*GOAL OF THE EXERCISE*
Count the lines in the records that hold the string "computer". Only the number should be given.

*EXERCISE INPUTS*
****************

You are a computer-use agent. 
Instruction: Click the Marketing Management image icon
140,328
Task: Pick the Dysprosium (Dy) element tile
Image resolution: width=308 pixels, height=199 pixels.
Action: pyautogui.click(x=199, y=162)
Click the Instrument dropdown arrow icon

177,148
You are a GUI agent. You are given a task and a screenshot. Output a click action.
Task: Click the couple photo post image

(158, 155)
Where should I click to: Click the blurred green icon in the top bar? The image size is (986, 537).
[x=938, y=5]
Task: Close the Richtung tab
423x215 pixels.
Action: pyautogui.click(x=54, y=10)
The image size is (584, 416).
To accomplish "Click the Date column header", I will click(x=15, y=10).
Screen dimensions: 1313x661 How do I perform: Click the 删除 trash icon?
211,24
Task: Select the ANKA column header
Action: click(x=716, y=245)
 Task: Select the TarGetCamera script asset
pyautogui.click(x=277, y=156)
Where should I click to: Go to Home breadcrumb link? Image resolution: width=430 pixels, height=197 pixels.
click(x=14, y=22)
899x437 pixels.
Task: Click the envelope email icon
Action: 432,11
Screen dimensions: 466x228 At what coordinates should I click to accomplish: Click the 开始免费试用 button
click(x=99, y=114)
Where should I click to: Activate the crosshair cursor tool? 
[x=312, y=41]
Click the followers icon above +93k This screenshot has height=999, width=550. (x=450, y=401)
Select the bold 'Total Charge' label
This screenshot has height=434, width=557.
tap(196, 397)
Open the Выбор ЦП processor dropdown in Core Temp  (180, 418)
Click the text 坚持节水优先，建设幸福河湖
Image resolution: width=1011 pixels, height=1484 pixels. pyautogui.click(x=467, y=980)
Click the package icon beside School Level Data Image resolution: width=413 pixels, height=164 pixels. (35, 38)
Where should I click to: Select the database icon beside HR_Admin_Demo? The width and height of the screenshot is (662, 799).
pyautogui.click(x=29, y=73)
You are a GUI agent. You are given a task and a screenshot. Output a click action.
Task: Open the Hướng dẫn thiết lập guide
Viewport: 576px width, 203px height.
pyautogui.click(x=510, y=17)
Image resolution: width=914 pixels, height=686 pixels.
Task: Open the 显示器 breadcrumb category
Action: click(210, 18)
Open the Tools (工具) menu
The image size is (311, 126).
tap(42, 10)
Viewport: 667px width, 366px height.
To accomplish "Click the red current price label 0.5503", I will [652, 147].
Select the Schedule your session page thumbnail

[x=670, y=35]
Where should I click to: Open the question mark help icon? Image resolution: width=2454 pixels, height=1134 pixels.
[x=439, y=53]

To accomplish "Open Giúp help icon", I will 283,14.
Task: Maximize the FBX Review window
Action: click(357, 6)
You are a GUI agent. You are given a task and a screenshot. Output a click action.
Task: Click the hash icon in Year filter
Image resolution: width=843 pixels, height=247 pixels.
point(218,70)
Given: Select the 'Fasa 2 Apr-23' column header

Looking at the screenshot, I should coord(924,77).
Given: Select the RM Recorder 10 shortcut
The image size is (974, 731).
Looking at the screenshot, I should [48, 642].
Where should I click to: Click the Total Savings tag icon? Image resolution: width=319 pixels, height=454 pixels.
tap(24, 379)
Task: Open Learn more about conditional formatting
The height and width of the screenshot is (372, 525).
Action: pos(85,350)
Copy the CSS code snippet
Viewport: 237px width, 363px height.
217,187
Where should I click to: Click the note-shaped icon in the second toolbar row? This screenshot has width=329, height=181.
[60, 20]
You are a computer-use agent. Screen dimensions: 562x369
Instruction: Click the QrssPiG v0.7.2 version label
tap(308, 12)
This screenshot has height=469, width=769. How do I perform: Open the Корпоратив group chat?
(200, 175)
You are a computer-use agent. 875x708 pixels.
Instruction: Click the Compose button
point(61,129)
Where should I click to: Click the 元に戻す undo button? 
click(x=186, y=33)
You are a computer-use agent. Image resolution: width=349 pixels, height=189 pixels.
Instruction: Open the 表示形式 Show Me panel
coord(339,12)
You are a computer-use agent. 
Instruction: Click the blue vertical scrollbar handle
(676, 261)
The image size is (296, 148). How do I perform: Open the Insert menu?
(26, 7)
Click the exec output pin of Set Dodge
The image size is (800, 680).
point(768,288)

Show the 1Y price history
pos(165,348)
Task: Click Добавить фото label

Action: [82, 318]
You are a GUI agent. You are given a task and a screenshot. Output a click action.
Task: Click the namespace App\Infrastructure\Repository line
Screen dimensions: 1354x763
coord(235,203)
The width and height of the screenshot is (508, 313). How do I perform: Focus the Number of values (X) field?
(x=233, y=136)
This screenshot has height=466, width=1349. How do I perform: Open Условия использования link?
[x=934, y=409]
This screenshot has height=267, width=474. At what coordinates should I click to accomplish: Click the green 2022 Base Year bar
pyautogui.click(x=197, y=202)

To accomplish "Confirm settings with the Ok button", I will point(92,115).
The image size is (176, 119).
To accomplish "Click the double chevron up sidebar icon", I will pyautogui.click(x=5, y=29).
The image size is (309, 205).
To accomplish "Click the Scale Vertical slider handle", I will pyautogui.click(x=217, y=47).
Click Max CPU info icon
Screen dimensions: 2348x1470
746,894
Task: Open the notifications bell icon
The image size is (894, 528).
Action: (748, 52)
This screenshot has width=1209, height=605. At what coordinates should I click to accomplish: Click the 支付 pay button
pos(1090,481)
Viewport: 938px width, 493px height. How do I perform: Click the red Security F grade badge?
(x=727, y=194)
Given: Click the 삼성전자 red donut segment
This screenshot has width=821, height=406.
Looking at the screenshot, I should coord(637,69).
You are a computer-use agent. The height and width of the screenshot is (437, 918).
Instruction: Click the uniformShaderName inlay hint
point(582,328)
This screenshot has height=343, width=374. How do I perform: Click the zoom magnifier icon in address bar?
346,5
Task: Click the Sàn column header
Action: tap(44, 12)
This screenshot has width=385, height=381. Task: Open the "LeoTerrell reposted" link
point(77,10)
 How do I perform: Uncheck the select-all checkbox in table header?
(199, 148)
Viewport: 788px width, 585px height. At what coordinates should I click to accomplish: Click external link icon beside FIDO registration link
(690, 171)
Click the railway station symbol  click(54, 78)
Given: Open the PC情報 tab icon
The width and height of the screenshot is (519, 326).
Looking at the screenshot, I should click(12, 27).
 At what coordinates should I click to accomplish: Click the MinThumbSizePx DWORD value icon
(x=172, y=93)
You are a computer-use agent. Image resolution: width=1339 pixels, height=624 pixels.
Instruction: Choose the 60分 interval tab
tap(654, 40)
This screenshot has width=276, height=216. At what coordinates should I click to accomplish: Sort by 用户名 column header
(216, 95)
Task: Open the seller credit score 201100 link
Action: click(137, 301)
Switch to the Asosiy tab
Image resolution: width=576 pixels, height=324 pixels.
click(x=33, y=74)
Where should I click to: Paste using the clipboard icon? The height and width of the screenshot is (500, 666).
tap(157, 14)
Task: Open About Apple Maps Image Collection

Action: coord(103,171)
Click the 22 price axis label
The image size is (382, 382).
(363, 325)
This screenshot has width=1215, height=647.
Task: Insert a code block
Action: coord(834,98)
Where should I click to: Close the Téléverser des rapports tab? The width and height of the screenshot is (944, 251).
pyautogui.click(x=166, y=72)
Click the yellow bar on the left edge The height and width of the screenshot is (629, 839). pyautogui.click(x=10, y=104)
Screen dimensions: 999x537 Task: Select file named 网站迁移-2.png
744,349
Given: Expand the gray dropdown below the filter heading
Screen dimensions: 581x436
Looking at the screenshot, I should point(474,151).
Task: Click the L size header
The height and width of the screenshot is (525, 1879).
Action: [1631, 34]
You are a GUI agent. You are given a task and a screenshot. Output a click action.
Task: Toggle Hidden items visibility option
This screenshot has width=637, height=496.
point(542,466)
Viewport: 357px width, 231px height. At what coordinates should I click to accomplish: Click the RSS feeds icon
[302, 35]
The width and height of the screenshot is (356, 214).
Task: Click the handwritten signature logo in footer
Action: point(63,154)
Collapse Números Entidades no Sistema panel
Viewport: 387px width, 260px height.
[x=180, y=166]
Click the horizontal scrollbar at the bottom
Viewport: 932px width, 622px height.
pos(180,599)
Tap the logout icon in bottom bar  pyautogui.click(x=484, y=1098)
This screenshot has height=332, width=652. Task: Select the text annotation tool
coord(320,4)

****************

*THE ANSWER*
7